Q: Is cas duplicating the tables on every node?
A: CAS partitons the data to spread is across CAS nodes. By default, it makes a single replicate copy, also partitioned across the nodes, such that each node would have two unique partitions. If a CAS node were to go down, this allows processing on the data to continue, because a copy of that CAS node’s data partition would be located on another node. The number of replicate copies is configurable using the copies= option on the LOAD statement of PROC CASUTIL.
Q: Is cas when loading to memory using also cas cache because the extension is different than SAShdat?
A: The way that the SAS Viya Cloud Analytic Services (CAS) Server manages data in memory is a complicated topic – the two links below are handy references. In general, for *.sas7bat, cas-cache will be used.
4 Rules to Understand CAS Management of In-Memory Data
Directing CAS when to use its cache (or not)

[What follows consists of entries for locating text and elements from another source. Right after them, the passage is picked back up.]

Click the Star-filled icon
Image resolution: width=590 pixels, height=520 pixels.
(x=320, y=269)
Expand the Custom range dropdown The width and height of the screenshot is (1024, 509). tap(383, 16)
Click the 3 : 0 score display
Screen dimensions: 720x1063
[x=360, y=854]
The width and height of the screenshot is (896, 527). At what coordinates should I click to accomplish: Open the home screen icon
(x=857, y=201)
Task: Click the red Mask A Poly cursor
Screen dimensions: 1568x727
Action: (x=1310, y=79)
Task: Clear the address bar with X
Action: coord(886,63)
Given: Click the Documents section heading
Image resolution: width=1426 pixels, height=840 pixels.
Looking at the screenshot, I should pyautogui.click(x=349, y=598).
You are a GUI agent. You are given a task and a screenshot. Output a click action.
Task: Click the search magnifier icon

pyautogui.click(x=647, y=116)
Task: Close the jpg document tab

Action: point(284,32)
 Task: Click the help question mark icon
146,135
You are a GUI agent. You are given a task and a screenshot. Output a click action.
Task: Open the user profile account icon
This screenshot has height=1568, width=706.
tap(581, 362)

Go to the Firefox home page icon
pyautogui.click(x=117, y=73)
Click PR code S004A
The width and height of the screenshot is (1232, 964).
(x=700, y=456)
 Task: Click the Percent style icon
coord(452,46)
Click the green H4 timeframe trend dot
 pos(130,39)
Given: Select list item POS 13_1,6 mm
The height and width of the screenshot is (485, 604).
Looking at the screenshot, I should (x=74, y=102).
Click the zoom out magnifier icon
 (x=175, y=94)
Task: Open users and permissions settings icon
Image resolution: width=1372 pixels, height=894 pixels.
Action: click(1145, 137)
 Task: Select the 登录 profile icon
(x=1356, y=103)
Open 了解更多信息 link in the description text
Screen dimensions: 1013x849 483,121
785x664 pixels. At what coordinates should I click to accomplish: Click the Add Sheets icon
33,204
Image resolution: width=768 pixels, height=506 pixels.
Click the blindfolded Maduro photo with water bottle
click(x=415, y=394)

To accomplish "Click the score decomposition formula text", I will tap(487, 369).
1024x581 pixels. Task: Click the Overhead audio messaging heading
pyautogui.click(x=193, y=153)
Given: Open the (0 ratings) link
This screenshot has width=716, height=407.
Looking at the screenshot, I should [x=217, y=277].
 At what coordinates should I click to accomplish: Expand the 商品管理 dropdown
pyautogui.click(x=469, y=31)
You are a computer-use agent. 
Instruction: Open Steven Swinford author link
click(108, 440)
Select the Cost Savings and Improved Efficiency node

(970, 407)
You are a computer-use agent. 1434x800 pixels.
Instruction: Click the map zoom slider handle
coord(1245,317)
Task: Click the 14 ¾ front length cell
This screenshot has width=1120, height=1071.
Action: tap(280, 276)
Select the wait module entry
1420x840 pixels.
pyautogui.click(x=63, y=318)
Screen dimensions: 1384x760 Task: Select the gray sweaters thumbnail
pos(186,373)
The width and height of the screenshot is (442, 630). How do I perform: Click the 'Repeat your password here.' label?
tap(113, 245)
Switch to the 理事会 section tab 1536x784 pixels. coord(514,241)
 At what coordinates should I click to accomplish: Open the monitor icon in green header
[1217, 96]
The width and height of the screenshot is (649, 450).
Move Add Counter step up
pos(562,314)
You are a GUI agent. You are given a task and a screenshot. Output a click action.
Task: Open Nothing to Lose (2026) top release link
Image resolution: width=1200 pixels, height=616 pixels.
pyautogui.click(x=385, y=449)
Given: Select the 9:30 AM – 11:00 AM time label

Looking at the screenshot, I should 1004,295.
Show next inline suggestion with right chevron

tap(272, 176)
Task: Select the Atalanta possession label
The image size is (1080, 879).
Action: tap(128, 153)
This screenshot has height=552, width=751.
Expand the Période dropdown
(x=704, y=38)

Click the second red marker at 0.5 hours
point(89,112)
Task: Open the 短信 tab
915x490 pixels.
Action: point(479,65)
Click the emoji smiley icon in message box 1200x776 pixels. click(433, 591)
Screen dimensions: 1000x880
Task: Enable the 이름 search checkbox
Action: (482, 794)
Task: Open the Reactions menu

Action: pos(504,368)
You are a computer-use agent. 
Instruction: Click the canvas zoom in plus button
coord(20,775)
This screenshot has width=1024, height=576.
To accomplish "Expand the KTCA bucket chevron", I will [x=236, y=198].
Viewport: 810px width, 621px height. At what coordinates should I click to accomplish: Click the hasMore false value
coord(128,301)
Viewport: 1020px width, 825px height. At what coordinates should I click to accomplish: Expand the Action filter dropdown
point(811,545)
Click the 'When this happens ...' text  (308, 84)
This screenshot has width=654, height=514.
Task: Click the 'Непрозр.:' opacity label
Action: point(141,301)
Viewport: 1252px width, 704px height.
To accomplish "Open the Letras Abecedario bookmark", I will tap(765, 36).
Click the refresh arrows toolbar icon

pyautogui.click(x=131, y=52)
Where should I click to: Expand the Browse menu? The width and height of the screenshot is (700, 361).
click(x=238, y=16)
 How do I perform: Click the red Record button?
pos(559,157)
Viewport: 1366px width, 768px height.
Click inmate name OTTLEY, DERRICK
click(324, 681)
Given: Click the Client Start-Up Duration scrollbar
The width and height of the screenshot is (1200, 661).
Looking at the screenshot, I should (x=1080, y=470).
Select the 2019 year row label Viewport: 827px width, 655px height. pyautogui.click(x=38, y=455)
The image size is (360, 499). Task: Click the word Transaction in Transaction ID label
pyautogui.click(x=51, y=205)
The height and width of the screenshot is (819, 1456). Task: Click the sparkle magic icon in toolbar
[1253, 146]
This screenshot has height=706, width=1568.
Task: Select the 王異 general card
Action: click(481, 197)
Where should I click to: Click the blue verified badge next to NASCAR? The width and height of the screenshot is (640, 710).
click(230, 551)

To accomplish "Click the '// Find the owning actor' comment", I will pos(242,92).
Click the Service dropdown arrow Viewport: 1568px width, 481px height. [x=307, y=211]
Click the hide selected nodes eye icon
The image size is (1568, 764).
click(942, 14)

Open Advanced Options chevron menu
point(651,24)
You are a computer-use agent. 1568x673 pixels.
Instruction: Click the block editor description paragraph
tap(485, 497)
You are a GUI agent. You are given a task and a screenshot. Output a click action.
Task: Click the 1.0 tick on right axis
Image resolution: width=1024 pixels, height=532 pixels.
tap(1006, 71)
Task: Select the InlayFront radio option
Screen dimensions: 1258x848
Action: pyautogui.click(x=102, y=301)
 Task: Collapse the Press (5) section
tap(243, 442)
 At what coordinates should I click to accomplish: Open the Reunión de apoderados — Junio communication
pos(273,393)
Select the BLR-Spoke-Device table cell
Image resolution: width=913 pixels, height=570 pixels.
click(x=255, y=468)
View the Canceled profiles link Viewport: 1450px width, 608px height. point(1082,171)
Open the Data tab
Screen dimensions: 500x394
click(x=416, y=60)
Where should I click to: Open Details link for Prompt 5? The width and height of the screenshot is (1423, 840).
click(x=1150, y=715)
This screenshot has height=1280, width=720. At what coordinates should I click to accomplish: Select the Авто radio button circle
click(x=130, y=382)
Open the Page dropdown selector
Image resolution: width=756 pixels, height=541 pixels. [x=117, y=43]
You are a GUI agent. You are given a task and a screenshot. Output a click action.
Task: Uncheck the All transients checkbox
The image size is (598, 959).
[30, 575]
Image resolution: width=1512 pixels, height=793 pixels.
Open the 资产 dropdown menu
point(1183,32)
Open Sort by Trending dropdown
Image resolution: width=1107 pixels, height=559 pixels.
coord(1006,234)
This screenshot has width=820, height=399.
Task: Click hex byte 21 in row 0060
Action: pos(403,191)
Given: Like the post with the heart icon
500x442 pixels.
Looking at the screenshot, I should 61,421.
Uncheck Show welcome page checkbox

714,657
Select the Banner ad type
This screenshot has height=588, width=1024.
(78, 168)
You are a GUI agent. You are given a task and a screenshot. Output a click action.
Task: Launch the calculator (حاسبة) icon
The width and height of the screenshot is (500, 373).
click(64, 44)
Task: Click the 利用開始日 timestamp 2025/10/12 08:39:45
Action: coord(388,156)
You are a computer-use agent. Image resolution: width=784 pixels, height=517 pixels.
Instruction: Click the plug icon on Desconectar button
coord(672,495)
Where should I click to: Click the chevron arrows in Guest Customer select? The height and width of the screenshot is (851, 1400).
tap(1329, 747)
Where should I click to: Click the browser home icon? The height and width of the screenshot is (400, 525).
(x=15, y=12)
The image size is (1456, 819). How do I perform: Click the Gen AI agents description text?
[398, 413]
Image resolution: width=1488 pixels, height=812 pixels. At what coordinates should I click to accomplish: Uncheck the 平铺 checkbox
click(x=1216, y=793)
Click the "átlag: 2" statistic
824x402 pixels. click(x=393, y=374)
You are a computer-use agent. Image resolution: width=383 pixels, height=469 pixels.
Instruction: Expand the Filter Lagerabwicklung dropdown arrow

Loading Data Using Graphical User Interface
The easiest way to load files that are already in a caslib is within the GUI. Use the Manage Data option in the application menu.
Navigate to Data Sources and then to the CASLIB of interest.
Click on the table that is to be loaded into CAS and click the lightning bolt in the upper right hand corner.
Loading Data Using SAS Code
If SAS code is a preference, below is an example that demonstrates loading a sas7bdat file to a CAS library and promoting it so that it is available to other CAS sessions, while also controlling the number of replicate copies (default is copies=1).
* Start a CAS session called mySession;
cas mySession sessopts=(caslib=casuser timeout=1800 locale="en_US" );
*Generate SAS librefs for caslibs;
caslib _all_ assign;
*Define a SAS libref where files SAS datasets are stored;
libname mydata "/nfs/Data/";
*load to CAS (CASUSER or other CASLIB) and promote;
proc casutil;
load data=mydata.modeldata
outcaslib="CASUSER"
casout="ModelData" promote copies=1;
run;